Money is not just a medium of exchange; amongst other things, its current form is also a store of value. Married to an economic model such as capitalism, this can only lead to gross inequality. I don’t feel this needs much qualification, we all know that the saying “the rich get rich, whilst the poor get poorer” is a truism. You only have to look at a report in 2006 by the World Institute for Development Economics Research of the United Nations, which states that 1% of the world’s adults now own 40% of its wealth.
Some will claim that because of the monetary capitalist system, all have been risen up, even if a few have done much better than others. This never comes from the mouths of the 3 billion people living in absolute poverty, or the 25,000-50,000 parents who lose a child to starvation every day. Absolute poverty aside, just as many social issues can stem from relative poverty, that perceived sense of injustice that people who struggle through life, on a daily basis, feel towards what many describe as ‘the elite’, those who hoard the wealth the working classes created, and whom then use that very wealth to tighten the grip of power on those below that little bit harder. A report by the Guardian newspaper and the London School of Economics (LSE)(26) highlighted that this perceived inequality was a major reason behind the riots in Tottenham and the rest of the UK in 2011.
What struck me most about the self-righteous outrage after the riots and looting in Tottenham was the fact that those voicing most disgust live lives that are only possible because of our government’s looting of foreign lands, and our corporations’ looting of the oceans, the rainforests, and the hills that home the minerals that we need to produce the landfill of things that we base our everyday lives around. Of course the hypocrisy and absurdity of this was wasted on us all, for little other reason than the looting of the Earth has been culturally normalised, whilst the looting of *JJB Sports* and *Top Man* has been culturally deamed a crime.
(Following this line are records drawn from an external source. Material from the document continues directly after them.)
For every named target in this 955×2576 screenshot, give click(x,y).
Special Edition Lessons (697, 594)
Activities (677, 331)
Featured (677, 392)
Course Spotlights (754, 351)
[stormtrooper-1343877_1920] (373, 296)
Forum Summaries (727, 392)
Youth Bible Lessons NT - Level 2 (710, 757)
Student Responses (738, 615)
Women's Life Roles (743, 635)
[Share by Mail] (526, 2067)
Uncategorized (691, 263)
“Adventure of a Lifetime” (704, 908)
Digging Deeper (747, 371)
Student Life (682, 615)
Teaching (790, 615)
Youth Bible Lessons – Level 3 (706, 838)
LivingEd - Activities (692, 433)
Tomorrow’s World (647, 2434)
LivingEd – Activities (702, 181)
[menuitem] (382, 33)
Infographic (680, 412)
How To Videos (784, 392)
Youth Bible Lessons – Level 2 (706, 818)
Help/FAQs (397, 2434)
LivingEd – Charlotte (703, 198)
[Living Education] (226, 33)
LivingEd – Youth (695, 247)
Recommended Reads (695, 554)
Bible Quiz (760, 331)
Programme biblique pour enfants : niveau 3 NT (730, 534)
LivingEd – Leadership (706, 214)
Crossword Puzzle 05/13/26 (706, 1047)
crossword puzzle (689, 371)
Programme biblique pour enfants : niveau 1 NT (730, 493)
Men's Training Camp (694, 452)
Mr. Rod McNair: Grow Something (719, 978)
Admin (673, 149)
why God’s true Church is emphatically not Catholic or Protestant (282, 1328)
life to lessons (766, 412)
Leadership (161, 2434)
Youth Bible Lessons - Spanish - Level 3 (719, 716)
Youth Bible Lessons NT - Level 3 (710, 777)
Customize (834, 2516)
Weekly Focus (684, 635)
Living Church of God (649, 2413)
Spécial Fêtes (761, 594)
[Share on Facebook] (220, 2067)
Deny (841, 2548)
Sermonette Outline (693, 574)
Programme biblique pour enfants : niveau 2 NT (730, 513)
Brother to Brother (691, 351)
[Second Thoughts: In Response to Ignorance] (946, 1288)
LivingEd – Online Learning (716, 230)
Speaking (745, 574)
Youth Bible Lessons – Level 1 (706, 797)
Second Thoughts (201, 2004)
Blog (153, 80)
Without money as a store of wealth – and here I mean all forms of money, whether it be private property, gold, dollar or the Bristol pound – these unnecessary inequalities don’t occur to anywhere near the same extent, and therefore there are less of the social problems that go with it. Some prominent economists, from Gesell to Keynes, have tied themselves up in all sorts of complex knots discussing negative interest forms of money, such as demurrage, that they claim could offer the potential to keep money as a medium of exchange and neutralise its function as a store of wealth. But such monetary systems, even if they could work (and I don’t believe they can), are only necessary if we want high technologies. And as I have argued, it is such technologies that are making the planet uninhabitable.
In many of the small societies of the past, where everyone had access to all which was held for the benefit of the collective, theft was unheard of. If you had access to all the wealth of a community, why would you loot?